TESTO DI PARTENZA →
---
Lavorare l’orto è anche
un’esperienza di pace.
 

È un apprendimento a prendersi cura, di una pianta e di un animale,
dalla semina e dalla nascita per tutti gli stadi di sviluppo. È
un’educazione alla responsabilità, alla stabilità, all’amore,
all’armonia, alla pace. Don Tonino Guerra invitava a “riempire di
stupore la fantasia dei ragazzi con lo spuntare di una foglia e il
lento apparire di un colore sul pomodoro”. 

È il lavoro umile
dell’insegnante, che “coltiva” gli allievi proprio come
orticelli, seguendo e impartendo regole di buona convivenza con
l’attenzione e il rispetto per la personalità libera e originale
di ciascuno. 

I “semi” di un buon insegnante, di conoscenze e di
sapèri, ma anche, di virtù umane e civili, di addestramento ad
“essere cittadini del mondo”, fanno crescere la “pianta”
della persona adulta, rendendolo un bravo lavoratore di umanità.



Anche l’artista lavora la
terra.
---
INFORMAZIONI FORNITE →
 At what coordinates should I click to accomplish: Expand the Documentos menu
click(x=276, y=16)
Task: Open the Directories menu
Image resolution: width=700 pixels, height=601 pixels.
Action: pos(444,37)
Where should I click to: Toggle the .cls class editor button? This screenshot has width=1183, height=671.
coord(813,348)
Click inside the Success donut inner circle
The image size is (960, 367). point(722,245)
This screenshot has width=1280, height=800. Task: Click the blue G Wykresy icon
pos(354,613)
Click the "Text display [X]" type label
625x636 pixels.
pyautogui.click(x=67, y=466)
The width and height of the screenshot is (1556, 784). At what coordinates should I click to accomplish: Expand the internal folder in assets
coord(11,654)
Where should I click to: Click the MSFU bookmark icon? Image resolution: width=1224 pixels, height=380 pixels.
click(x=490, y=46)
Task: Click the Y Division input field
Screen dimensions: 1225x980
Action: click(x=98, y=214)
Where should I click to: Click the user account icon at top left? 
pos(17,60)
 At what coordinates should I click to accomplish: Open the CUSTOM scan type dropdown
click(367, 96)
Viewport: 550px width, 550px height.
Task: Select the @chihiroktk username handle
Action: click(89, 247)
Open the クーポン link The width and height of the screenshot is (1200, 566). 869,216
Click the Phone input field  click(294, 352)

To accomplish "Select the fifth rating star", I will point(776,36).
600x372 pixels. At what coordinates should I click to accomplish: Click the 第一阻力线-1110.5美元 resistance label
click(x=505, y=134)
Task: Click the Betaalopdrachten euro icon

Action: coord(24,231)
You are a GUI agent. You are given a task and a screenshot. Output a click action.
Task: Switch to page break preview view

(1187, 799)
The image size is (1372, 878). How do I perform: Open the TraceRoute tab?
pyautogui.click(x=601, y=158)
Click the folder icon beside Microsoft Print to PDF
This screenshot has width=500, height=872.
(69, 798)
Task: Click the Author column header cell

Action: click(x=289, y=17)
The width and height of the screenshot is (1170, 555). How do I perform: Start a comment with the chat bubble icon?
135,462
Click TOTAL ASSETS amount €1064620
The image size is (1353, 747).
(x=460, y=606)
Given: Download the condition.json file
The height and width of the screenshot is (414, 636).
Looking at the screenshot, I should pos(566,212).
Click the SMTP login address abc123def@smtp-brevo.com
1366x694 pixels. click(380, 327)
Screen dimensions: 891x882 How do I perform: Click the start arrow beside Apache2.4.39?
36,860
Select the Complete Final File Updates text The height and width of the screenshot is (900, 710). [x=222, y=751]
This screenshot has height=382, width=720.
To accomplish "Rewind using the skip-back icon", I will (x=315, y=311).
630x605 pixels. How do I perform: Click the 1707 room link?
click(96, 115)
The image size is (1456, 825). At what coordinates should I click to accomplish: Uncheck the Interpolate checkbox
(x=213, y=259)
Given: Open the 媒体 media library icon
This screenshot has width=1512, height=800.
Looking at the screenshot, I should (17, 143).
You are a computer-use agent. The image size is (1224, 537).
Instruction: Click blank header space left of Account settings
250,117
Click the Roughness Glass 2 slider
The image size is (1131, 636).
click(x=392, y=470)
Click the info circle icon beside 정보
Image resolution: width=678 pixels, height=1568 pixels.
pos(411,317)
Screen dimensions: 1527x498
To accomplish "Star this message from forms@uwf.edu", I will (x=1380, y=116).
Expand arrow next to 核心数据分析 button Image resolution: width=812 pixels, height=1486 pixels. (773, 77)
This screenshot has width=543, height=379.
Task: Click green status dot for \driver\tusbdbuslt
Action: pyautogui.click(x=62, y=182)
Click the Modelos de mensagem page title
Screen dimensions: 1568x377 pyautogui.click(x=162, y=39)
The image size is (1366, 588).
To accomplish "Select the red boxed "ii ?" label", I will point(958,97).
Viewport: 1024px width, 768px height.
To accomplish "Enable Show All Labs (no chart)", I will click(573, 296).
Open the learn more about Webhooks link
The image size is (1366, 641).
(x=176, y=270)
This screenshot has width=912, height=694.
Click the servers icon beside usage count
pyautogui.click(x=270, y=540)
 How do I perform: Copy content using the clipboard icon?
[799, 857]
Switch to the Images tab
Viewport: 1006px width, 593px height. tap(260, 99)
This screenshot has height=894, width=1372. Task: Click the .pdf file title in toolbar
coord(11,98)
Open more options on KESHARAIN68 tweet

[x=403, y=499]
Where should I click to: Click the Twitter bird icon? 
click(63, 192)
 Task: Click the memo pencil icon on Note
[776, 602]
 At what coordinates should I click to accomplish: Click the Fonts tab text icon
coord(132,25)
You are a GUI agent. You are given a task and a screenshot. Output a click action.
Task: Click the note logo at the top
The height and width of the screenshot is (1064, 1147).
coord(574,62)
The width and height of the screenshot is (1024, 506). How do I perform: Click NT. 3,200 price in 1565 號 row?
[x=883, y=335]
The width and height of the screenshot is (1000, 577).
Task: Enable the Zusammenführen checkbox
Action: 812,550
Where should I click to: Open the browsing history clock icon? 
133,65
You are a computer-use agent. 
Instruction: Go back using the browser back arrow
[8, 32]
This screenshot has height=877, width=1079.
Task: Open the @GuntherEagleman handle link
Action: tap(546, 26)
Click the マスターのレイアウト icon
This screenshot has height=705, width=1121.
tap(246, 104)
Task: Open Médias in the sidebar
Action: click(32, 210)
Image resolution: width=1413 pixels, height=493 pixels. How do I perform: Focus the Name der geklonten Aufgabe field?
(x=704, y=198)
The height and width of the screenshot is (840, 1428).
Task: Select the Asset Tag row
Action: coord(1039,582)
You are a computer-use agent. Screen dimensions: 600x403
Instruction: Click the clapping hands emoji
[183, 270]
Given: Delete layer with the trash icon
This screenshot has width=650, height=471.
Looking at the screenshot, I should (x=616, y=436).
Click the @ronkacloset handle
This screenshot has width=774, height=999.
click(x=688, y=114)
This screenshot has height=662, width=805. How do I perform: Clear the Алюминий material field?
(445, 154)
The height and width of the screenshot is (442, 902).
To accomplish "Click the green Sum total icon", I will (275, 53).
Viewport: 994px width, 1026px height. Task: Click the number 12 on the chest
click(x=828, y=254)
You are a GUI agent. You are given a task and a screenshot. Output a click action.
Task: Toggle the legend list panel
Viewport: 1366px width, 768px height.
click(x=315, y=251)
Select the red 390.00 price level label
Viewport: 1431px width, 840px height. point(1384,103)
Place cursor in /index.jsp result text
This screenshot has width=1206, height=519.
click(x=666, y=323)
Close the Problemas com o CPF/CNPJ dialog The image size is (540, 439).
---
COMPITO DA SVOLGERE → Trascrivi per intero il testo sull'orto riportato sopra, senza cambiare nulla.

RISULTATO DELL'ESERCIZIO →
Lavorare l’orto è anche
un’esperienza di pace.
 

È un apprendimento a prendersi cura, di una pianta e di un animale,
dalla semina e dalla nascita per tutti gli stadi di sviluppo. È
un’educazione alla responsabilità, alla stabilità, all’amore,
all’armonia, alla pace. Don Tonino Guerra invitava a “riempire di
stupore la fantasia dei ragazzi con lo spuntare di una foglia e il
lento apparire di un colore sul pomodoro”. 

È il lavoro umile
dell’insegnante, che “coltiva” gli allievi proprio come
orticelli, seguendo e impartendo regole di buona convivenza con
l’attenzione e il rispetto per la personalità libera e originale
di ciascuno. 

I “semi” di un buon insegnante, di conoscenze e di
sapèri, ma anche, di virtù umane e civili, di addestramento ad
“essere cittadini del mondo”, fanno crescere la “pianta”
della persona adulta, rendendolo un bravo lavoratore di umanità.



Anche l’artista lavora la
terra.